Walaupun begitu, total perjalanan hanya makan lima belas menit. And it was all worth it.
Seindah ini, hanya ada kami
berdua. Biru. Hanya saja tidak ada diantara kami yang berani berenang karena tidak
tahu kedalaman airnya. Hanya bermain di air dangkal dan duduk-duduk di atas
bebatuan, mendengarkan suara air terjun. Menurut kami itu cukup untuk pagi yang
ringan.
Sepulang dari vila, kami
memutuskan untuk bersantai sampai siang. Hanya bersantai, tidak usah memikirkan
pekerjaan kantor yang ditinggal, menikmati hidup saja. Mas Tiko membawakan kami
sarapan. Kwetiauw lezat, dengan kerupuk buah naga. Jangan bayangkan kerupuk ini
manis seperti buahnya, rasanya seperti kerupuk goreng lainnya, hanya saja warnanya
sedikit ungu. Karena suka, sisa kerupuk yang belum digoreng saya beli untuk
dibawa pulang.
Sembari menemani kami sarapan, Mas Tiko banyak bercerita. Mas
Tiko membuat vila ini bertujuan untuk menyokong keberlanjutan kebun di
sekeliling Kulatresna, supaya tetap bisa menghasilkan bahan pangan dan
memperkaryakan para petani yang merupakan warga asli sekitar. Luas tanahnya
sekitar 916 M2 dan ditanami puluhan spesies tanaman seperti kacang
tanah, kelor, kacang hijau, wijen dan singkong. Jadi vila cantik ini dibangun dengan
berlandaskan tujuan sosial. Semakin kagum rasanya.

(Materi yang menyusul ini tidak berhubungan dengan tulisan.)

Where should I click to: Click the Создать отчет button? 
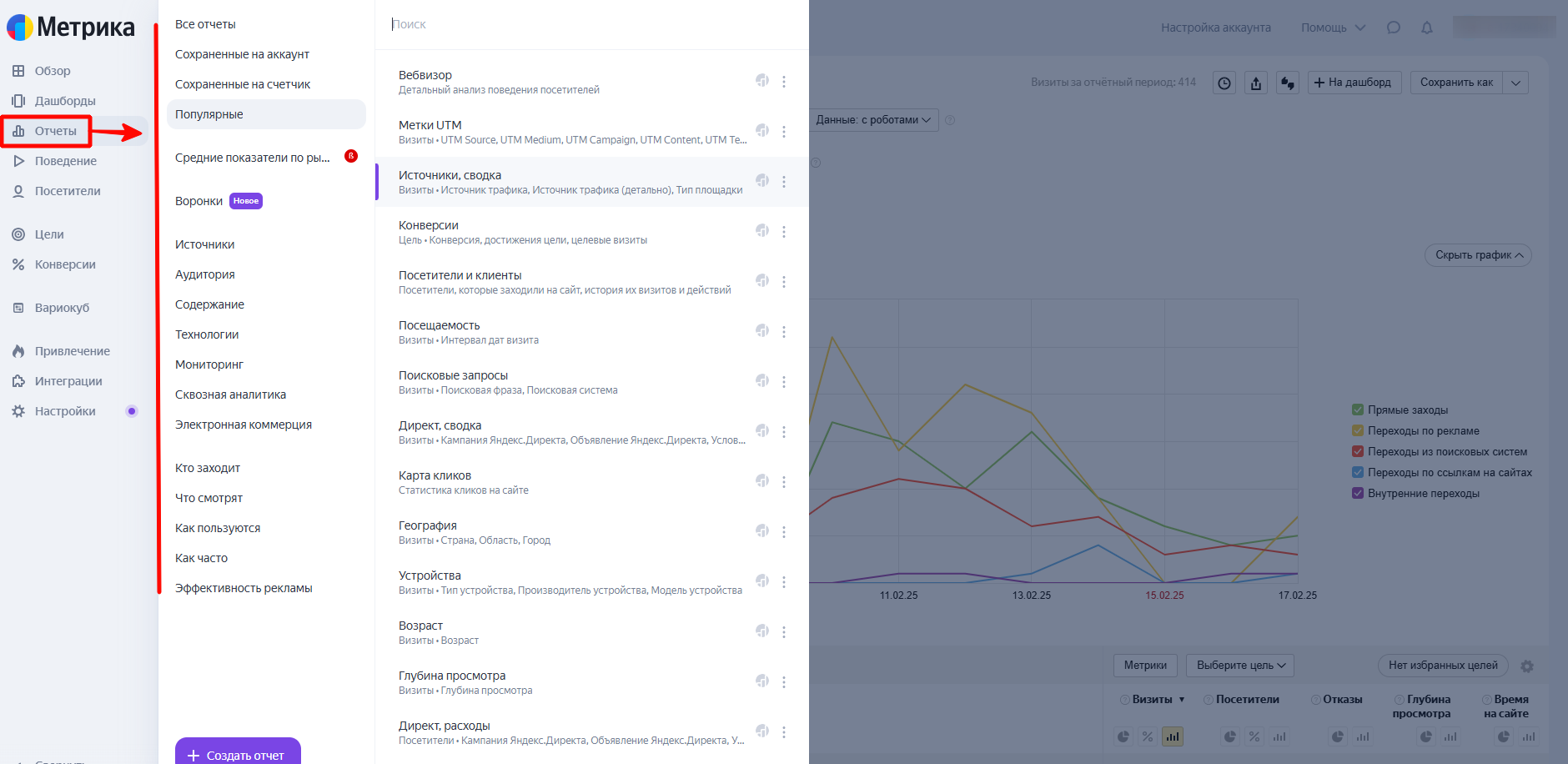coord(238,754)
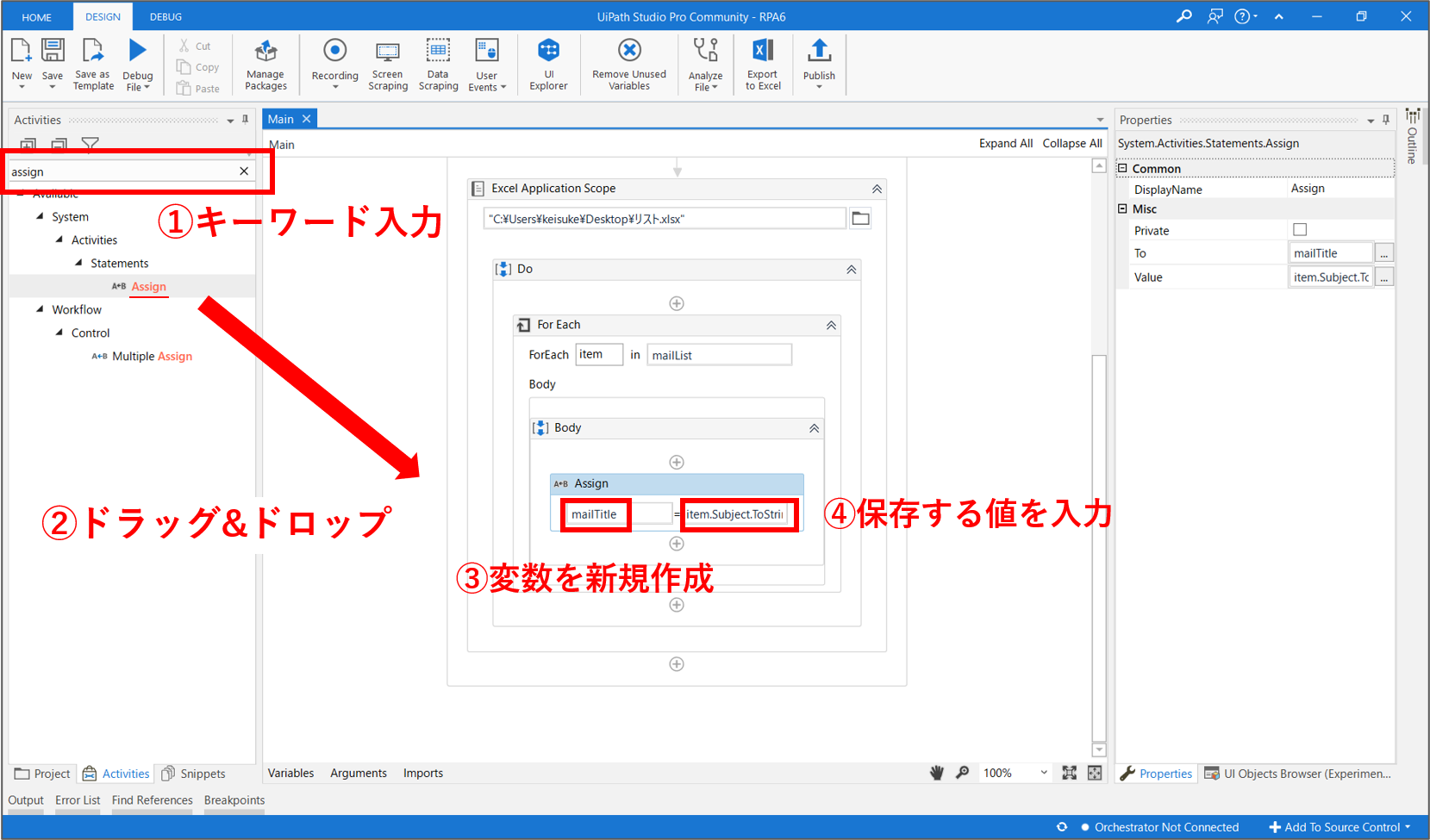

Setahun berlalu semenjak kami merasakan
singgah di Kulatresna. Saya tetap mengikuti perkembangan Kulatresna dan
perjalanan Mas Tiko dan timnya lewat Instagram. Kalau tidak salah mereka sedang
membangun service quarter bergaya British colonial berpadu dengan
arsitektur Jawa, yang materialnya diambil dari material-material bekas atau
sisa.
Saya dan suami berjanji, suatu
hari akan kembali lagi.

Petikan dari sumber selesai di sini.